## Things to do
- 1) In the SGR article below, condense the paragraph that begins "Organized medicine has complained" into a shorter version or a list that keeps its main facts.
- 2) Reproduce the SGR article from "Its authors are" up to and including "of administrative simplicity.", substituting "value-based payment" for "pay-for-performance".

New Bipartisan Plan to Repeal SGR Faces Tight Schedule

November 01, 2013

Just when it seemed that the partial government shutdown and debt-ceiling crisis had sucked all the political oxygen out of Capitol Hill, a bipartisan group of lawmakers unveiled yet another proposal to repeal Medicare's notorious sustainable growth rate (SGR) formula for setting physician compensation.

Its authors are the Senate Finance Committee, controlled by Democrats, and the House Ways and Means Committee, where Republicans hold sway.

The proposal, not yet introduced as official legislation, builds on a bipartisan bill out of the House Energy and Commerce Committee that would replace the SGR formula with a new compensation system, one that shifts from fee-for-service to pay-for-performance. Yesterday's proposal takes the same basic approach but goes a step further by consolidating 3 Medicare incentive programs, including meaningful use of electronic health records, into a single program for the sake of administrative simplicity.

Organized medicine has complained to Congress that physicians are confused and frazzled by overlapping, out-of-sync rules for the 3 programs, which also include the Physician Quality Reporting System and the Value-Based Modifier. Each program has its own set of bonuses and penalties.

The new bipartisan plan would freeze Medicare rates for 10 years but give physicians an opportunity to earn bonuses — and risk penalties — under a new value-based performance (VBP) program. Physicians can exempt themselves from the VPB program if they participate in alternative payment models such as medical homes and accountable care organizations, which have financial upsides and downsides themselves.

Another Temporary "Patch?"

Lawmakers do not have much time to deliberate on the latest "doc fix" to the long-standing Medicare reimbursement crisis. The SGR formula, created by Congress in 1997 to curb fee-for-service spending on physician services, will trigger a 24.4% reduction in Medicare rates on January 1 unless Congress acts in time to avert it. Annual SGR-mandated cuts going back to 2003 have simply been postponed.

Truncating this repeal timetable is the October 16 legislation that reopened the government by funding it through January 15 and prevented a government default by lifting the debt ceiling until February 7. The measure also called for a bipartisan budget conference committee composed of House and Senate members to forge an agreement on federal spending and deficit reduction. The committee would like to produce a plan by December 13, when the House is scheduled to recess for the holidays, to avoid another round of last-minute legislating before the government runs out of money on January 15. A spokesperson for Senate Assistant Majority Leader Dick Durbin (D-IL) told Medscape Medical News that the Senate has not yet set a date to recess in December.

The work of the conference committee promises to be a controlling factor for an SGR repeal bill. Lawmakers want to attach it to a larger piece of legislation that reforms Medicare and other entitlement programs in one fell swoop, said Anders Gilberg, senior vice president of government affairs at the Medical Group Management Association.

## Extracted data

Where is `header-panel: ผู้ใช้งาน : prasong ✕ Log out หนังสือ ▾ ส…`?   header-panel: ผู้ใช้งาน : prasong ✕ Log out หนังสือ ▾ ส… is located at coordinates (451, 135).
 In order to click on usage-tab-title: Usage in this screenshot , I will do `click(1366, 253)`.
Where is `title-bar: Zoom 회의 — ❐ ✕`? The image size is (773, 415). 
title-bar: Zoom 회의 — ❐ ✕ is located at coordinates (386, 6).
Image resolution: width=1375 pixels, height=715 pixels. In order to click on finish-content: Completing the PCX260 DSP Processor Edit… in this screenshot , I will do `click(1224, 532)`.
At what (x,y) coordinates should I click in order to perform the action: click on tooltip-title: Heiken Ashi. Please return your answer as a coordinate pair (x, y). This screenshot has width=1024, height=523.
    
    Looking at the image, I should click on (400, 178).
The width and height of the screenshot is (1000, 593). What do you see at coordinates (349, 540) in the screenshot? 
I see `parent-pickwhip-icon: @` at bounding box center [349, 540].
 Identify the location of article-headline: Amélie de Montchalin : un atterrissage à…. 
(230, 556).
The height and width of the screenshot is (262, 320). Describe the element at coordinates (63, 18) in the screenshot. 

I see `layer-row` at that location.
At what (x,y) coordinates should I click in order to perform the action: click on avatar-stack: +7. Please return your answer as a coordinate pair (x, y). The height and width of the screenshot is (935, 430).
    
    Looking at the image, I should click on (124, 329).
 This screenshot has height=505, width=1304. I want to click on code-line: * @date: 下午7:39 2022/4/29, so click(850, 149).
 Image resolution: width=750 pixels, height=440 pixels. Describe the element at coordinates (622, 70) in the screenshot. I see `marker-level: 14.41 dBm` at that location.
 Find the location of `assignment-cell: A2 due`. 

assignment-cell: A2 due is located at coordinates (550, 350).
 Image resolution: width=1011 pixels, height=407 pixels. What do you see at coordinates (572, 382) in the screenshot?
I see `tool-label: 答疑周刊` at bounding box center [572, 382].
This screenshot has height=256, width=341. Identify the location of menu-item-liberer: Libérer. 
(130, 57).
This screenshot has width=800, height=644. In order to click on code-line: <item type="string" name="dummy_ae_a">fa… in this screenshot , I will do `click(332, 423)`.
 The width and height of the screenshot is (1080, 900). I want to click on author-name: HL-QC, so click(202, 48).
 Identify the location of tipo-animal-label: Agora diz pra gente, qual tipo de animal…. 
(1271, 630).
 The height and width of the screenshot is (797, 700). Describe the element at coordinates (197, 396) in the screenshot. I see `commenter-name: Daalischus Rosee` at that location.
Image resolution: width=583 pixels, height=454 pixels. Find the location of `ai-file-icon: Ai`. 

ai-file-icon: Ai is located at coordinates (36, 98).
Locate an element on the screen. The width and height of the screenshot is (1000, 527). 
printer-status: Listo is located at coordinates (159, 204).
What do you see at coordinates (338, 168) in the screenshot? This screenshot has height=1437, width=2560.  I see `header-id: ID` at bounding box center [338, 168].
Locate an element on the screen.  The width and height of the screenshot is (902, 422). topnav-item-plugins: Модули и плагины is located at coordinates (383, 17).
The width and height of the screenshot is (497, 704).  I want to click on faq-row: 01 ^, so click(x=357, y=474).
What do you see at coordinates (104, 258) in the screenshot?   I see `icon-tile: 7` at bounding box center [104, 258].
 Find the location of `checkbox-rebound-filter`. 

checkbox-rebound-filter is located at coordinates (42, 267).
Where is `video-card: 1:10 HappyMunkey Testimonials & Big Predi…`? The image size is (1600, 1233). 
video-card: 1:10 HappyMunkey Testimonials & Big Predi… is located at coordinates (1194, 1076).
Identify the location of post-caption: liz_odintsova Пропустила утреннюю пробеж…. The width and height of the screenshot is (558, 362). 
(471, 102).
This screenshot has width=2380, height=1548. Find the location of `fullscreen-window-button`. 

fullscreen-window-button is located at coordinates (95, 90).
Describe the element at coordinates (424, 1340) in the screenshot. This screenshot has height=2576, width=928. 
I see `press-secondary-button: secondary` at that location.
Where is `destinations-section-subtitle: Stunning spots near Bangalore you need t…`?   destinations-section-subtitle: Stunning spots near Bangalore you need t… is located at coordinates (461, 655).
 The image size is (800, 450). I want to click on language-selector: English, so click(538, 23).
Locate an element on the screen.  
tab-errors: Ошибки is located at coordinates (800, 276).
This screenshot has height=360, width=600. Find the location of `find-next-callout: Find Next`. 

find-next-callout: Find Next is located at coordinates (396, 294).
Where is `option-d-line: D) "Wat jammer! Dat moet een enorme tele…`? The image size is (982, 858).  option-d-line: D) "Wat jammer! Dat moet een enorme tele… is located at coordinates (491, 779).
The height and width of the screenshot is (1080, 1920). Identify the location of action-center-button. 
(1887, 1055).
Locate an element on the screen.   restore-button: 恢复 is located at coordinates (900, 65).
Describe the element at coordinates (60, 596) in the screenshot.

## Solutions per task
- 1)
- Organized medicine told Congress that the 3 Medicare incentive programs leave physicians confused and frazzled because their rules overlap and are out of sync.
- The programs are meaningful use of electronic health records, the Physician Quality Reporting System and the Value-Based Modifier.
- Each program has its own bonuses and penalties.

- 2)
Its authors are the Senate Finance Committee, controlled by Democrats, and the House Ways and Means Committee, where Republicans hold sway.

The proposal, not yet introduced as official legislation, builds on a bipartisan bill out of the House Energy and Commerce Committee that would replace the SGR formula with a new compensation system, one that shifts from fee-for-service to value-based payment. Yesterday's proposal takes the same basic approach but goes a step further by consolidating 3 Medicare incentive programs, including meaningful use of electronic health records, into a single program for the sake of administrative simplicity.